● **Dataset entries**
---+---

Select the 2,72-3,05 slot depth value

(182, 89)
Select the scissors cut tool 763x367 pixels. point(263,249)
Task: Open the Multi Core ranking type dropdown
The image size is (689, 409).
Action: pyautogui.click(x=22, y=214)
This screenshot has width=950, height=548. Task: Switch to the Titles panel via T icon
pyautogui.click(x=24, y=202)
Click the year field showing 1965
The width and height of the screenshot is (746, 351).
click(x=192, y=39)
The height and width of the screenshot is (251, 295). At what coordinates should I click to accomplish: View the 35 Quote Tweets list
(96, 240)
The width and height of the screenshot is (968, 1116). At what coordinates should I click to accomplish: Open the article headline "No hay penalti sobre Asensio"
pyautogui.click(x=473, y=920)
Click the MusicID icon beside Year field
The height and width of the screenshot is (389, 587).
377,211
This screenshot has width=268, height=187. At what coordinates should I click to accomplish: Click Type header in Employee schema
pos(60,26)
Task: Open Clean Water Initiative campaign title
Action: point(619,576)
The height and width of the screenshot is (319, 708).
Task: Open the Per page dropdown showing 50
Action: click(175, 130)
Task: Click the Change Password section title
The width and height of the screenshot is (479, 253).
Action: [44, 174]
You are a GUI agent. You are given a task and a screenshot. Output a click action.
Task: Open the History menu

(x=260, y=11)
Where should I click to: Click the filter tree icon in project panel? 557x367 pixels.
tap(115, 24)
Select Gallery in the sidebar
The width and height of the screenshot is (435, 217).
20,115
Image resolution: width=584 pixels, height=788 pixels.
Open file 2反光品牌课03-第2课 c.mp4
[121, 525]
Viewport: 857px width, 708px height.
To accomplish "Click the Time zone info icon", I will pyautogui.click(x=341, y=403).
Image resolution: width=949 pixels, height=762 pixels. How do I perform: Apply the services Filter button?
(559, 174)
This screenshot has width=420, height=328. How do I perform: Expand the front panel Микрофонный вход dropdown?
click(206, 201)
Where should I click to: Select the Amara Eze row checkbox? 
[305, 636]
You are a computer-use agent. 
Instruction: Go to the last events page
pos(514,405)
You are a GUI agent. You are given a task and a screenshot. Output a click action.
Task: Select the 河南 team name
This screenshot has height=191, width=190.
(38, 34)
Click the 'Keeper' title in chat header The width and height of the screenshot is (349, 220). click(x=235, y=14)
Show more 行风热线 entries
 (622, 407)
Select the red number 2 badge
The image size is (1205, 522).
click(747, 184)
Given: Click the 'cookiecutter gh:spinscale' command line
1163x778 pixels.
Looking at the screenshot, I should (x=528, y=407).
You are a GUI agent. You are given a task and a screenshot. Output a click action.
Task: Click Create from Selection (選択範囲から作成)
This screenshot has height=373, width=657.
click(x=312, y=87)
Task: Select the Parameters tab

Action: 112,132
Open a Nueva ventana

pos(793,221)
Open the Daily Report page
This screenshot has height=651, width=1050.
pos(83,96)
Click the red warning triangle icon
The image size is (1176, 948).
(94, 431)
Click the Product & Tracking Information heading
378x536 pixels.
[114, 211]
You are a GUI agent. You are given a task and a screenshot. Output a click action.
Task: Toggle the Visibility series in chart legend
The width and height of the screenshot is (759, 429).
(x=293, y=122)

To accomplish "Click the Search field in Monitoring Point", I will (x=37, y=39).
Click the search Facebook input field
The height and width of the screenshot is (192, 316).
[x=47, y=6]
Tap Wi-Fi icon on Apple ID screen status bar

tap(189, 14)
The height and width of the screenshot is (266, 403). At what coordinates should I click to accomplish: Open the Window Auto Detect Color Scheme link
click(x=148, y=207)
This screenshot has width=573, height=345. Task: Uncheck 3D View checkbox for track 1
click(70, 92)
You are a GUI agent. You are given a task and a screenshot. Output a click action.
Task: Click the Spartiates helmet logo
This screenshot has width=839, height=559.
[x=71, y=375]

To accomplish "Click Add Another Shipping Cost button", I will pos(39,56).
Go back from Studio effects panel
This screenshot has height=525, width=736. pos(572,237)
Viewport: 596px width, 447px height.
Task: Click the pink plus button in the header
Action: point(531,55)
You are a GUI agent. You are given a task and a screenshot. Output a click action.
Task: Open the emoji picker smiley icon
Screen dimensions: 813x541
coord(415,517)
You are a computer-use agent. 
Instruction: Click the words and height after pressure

---+---

● **WHAT TO DO**
Every record must appear in the answer exactly as it does above.

● **ANSWER TO THE EXERCISE**
Select the 2,72-3,05 slot depth value

(182, 89)
Select the scissors cut tool 763x367 pixels. point(263,249)
Task: Open the Multi Core ranking type dropdown
The image size is (689, 409).
Action: pyautogui.click(x=22, y=214)
This screenshot has width=950, height=548. Task: Switch to the Titles panel via T icon
pyautogui.click(x=24, y=202)
Click the year field showing 1965
The width and height of the screenshot is (746, 351).
click(x=192, y=39)
The height and width of the screenshot is (251, 295). At what coordinates should I click to accomplish: View the 35 Quote Tweets list
(96, 240)
The width and height of the screenshot is (968, 1116). At what coordinates should I click to accomplish: Open the article headline "No hay penalti sobre Asensio"
pyautogui.click(x=473, y=920)
Click the MusicID icon beside Year field
The height and width of the screenshot is (389, 587).
377,211
This screenshot has width=268, height=187. At what coordinates should I click to accomplish: Click Type header in Employee schema
pos(60,26)
Task: Open Clean Water Initiative campaign title
Action: point(619,576)
The height and width of the screenshot is (319, 708).
Task: Open the Per page dropdown showing 50
Action: click(175, 130)
Task: Click the Change Password section title
The width and height of the screenshot is (479, 253).
Action: [44, 174]
You are a GUI agent. You are given a task and a screenshot. Output a click action.
Task: Open the History menu

(x=260, y=11)
Where should I click to: Click the filter tree icon in project panel? 557x367 pixels.
tap(115, 24)
Select Gallery in the sidebar
The width and height of the screenshot is (435, 217).
20,115
Image resolution: width=584 pixels, height=788 pixels.
Open file 2反光品牌课03-第2课 c.mp4
[121, 525]
Viewport: 857px width, 708px height.
To accomplish "Click the Time zone info icon", I will pyautogui.click(x=341, y=403).
Image resolution: width=949 pixels, height=762 pixels. How do I perform: Apply the services Filter button?
(559, 174)
This screenshot has width=420, height=328. How do I perform: Expand the front panel Микрофонный вход dropdown?
click(206, 201)
Where should I click to: Select the Amara Eze row checkbox? 
[305, 636]
You are a computer-use agent. 
Instruction: Go to the last events page
pos(514,405)
You are a GUI agent. You are given a task and a screenshot. Output a click action.
Task: Select the 河南 team name
This screenshot has height=191, width=190.
(38, 34)
Click the 'Keeper' title in chat header The width and height of the screenshot is (349, 220). click(x=235, y=14)
Show more 行风热线 entries
 (622, 407)
Select the red number 2 badge
The image size is (1205, 522).
click(747, 184)
Given: Click the 'cookiecutter gh:spinscale' command line
1163x778 pixels.
Looking at the screenshot, I should (x=528, y=407).
You are a GUI agent. You are given a task and a screenshot. Output a click action.
Task: Click Create from Selection (選択範囲から作成)
This screenshot has height=373, width=657.
click(x=312, y=87)
Task: Select the Parameters tab

Action: 112,132
Open a Nueva ventana

pos(793,221)
Open the Daily Report page
This screenshot has height=651, width=1050.
pos(83,96)
Click the red warning triangle icon
The image size is (1176, 948).
(94, 431)
Click the Product & Tracking Information heading
378x536 pixels.
[114, 211]
You are a GUI agent. You are given a task and a screenshot. Output a click action.
Task: Toggle the Visibility series in chart legend
The width and height of the screenshot is (759, 429).
(x=293, y=122)

To accomplish "Click the Search field in Monitoring Point", I will (x=37, y=39).
Click the search Facebook input field
The height and width of the screenshot is (192, 316).
[x=47, y=6]
Tap Wi-Fi icon on Apple ID screen status bar

tap(189, 14)
The height and width of the screenshot is (266, 403). At what coordinates should I click to accomplish: Open the Window Auto Detect Color Scheme link
click(x=148, y=207)
This screenshot has width=573, height=345. Task: Uncheck 3D View checkbox for track 1
click(70, 92)
You are a GUI agent. You are given a task and a screenshot. Output a click action.
Task: Click the Spartiates helmet logo
This screenshot has width=839, height=559.
[x=71, y=375]

To accomplish "Click Add Another Shipping Cost button", I will pos(39,56).
Go back from Studio effects panel
This screenshot has height=525, width=736. pos(572,237)
Viewport: 596px width, 447px height.
Task: Click the pink plus button in the header
Action: point(531,55)
You are a GUI agent. You are given a task and a screenshot. Output a click action.
Task: Open the emoji picker smiley icon
Screen dimensions: 813x541
coord(415,517)
You are a computer-use agent. 
Instruction: Click the words and height after pressure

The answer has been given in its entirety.